_O QUE FAZER_
1) Reescreva o trecho do texto sobre o futebol da Copa da África de "O pior futebol" a "cantos do planeta.", substituindo "vuvuzelas" por "cornetas".
2) De acordo com o texto sobre o futebol da Copa da África, o que as superlentes transmitem em alta definição?
3) Prossiga com o texto sobre o futebol da Copa da África a partir da última frase apresentada.

_TEXTO EM ESTUDO_
───

O pior futebol das copas

Perdoem-me os brucutus, mas a Copa da África está devendo em seu objetivo central, o futebol.
Não fossem a alegria dos africanos, o chope alemão e o chicken by Mr. Green, não haveria destaque nesses quatro dias de embates.
Os tapadores de ouvidos abafam as vuvuzelas, mas como atenuar o caos técnico de jogos como Argélia e Eslovênia, Japão e Camarões, Inglaterra e Estados Unidos, Uruguai e França?
As superlentes transmitem com alta definição a pobreza futebolística dos quatro cantos do planeta.
A copa parece uma olimpíada sem grife. Halterofilistas argelinos, velocistas sul-coreanos, decatletas franceses, ingleses.

───

_SEGMENTO DE DADOS_
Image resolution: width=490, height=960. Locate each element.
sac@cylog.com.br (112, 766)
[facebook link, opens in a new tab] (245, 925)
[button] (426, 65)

───

_RESPOSTAS POR TAREFA_
1)
O pior futebol das copas

Perdoem-me os brucutus, mas a Copa da África está devendo em seu objetivo central, o futebol.
Não fossem a alegria dos africanos, o chope alemão e o chicken by Mr. Green, não haveria destaque nesses quatro dias de embates.
Os tapadores de ouvidos abafam as cornetas, mas como atenuar o caos técnico de jogos como Argélia e Eslovênia, Japão e Camarões, Inglaterra e Estados Unidos, Uruguai e França?
As superlentes transmitem com alta definição a pobreza futebolística dos quatro cantos do planeta.

2) A pobreza futebolística dos quatro cantos do planeta.

3)
Para a memória seletiva, o quarteto alemão com Müller, Lahm, Podolski e Ozil e o Messi do amontoado de Maradona.
O Dia dos Namorados para os amantes do futebol foi de sexo nos 90 minutos e de compacto dos escassos lances das partidas nos intervalos. Mulher alguma reclamou. Bastavam dois ou três minutos de jogo na TV para trocar o esporte no quadrado mágico.
E chegou a vez da seleção, avessa ao romantismo no comando de Dunga. Sexo ou futebol?